** Recorded information follows **

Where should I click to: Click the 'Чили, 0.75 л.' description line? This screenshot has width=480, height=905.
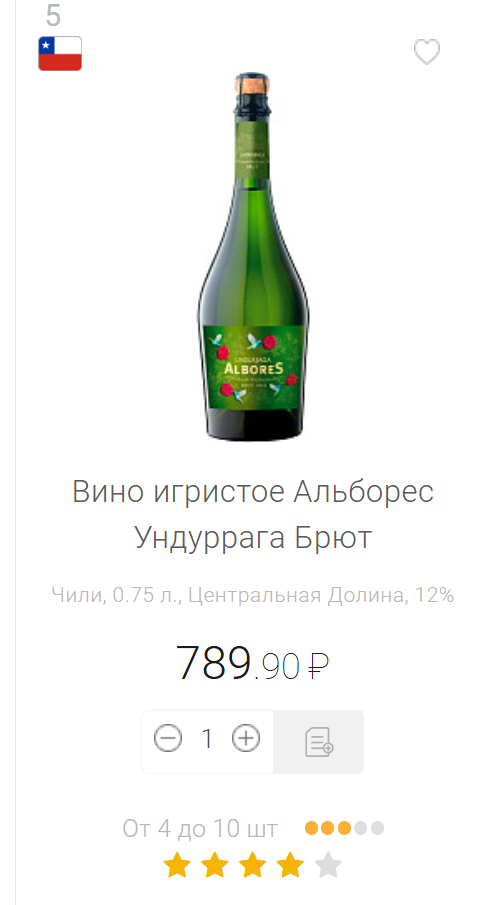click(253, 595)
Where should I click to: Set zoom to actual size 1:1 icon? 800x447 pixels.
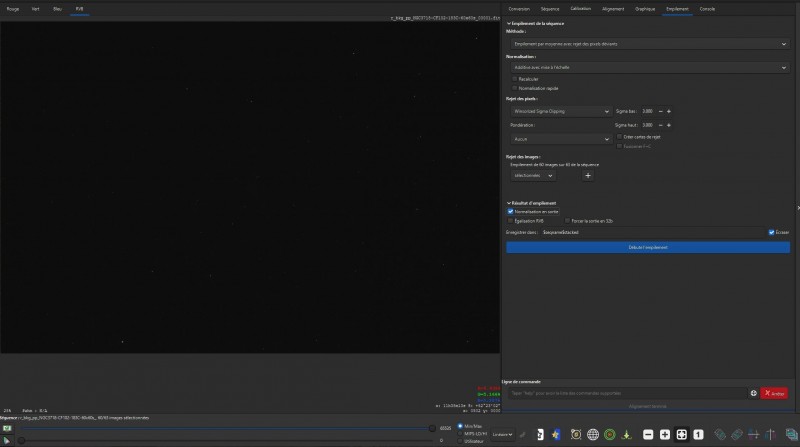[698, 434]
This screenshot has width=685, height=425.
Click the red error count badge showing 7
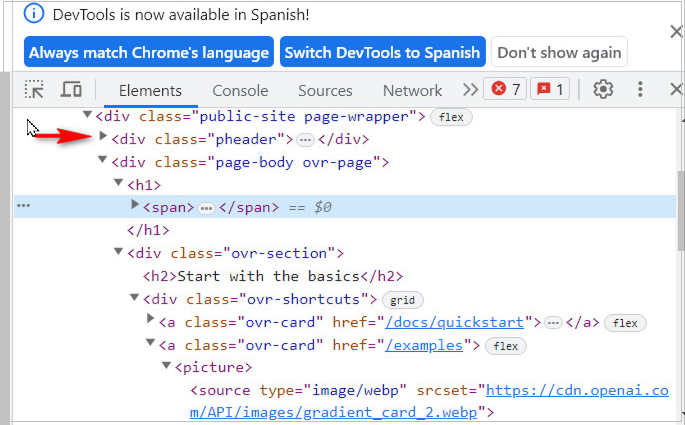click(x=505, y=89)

** End of Recorded information **
** Recorded information follows **

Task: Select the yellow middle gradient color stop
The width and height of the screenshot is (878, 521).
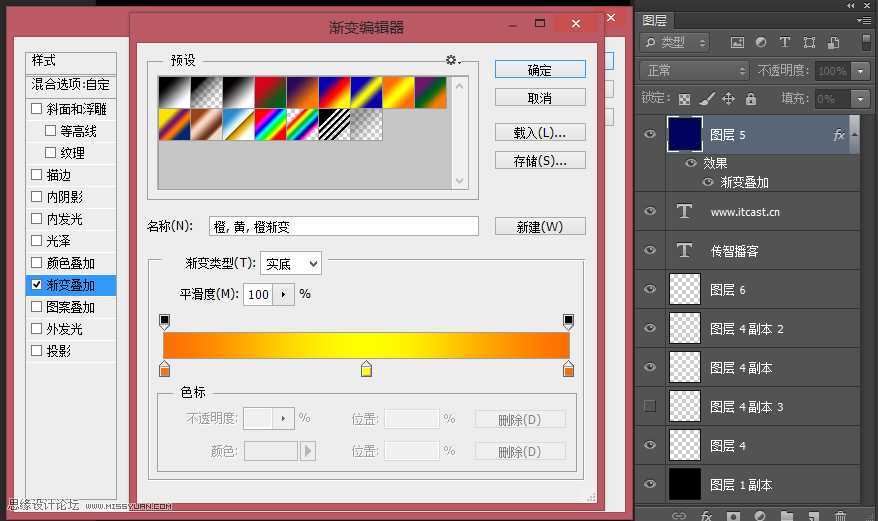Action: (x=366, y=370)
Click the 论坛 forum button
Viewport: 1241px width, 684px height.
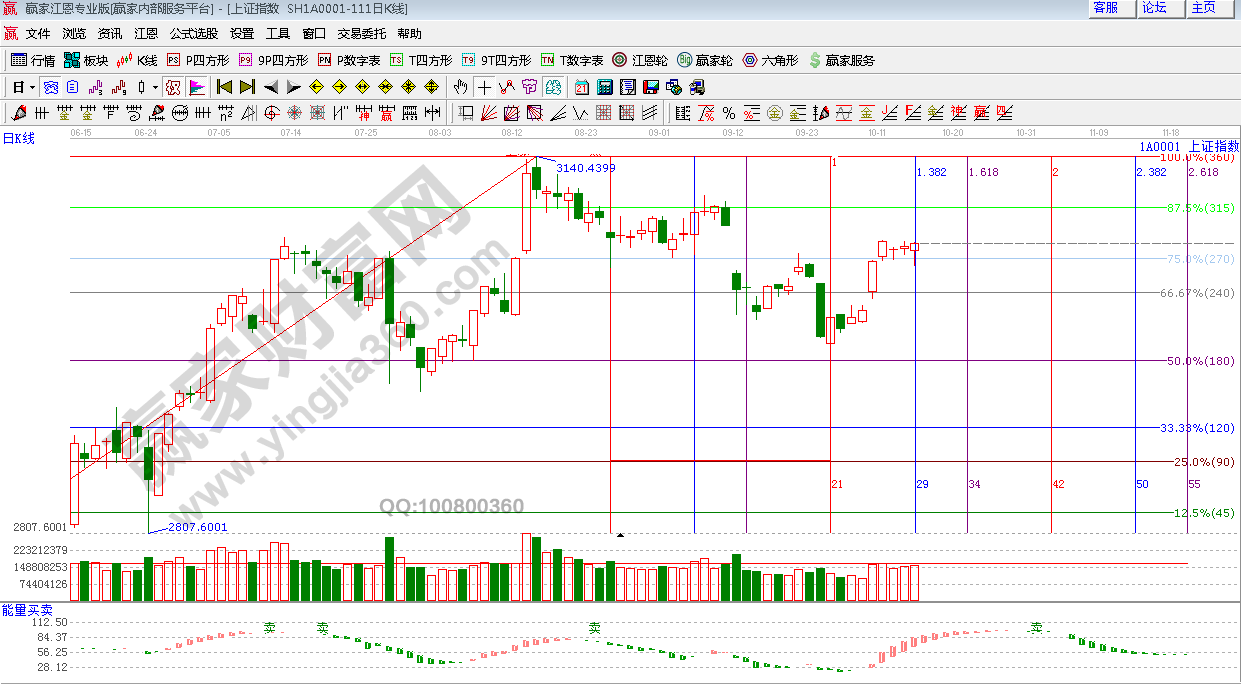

** End of Recorded information **

**Task:** In the records above, find the line with "The width and" and the line with "Viewport: 1241px width, 684px height."; please transcribe exactly those two lines and all lines between them, omitting any picture.

**Solution to this task:**
The width and height of the screenshot is (878, 521).
Action: (x=366, y=370)
Click the 论坛 forum button
Viewport: 1241px width, 684px height.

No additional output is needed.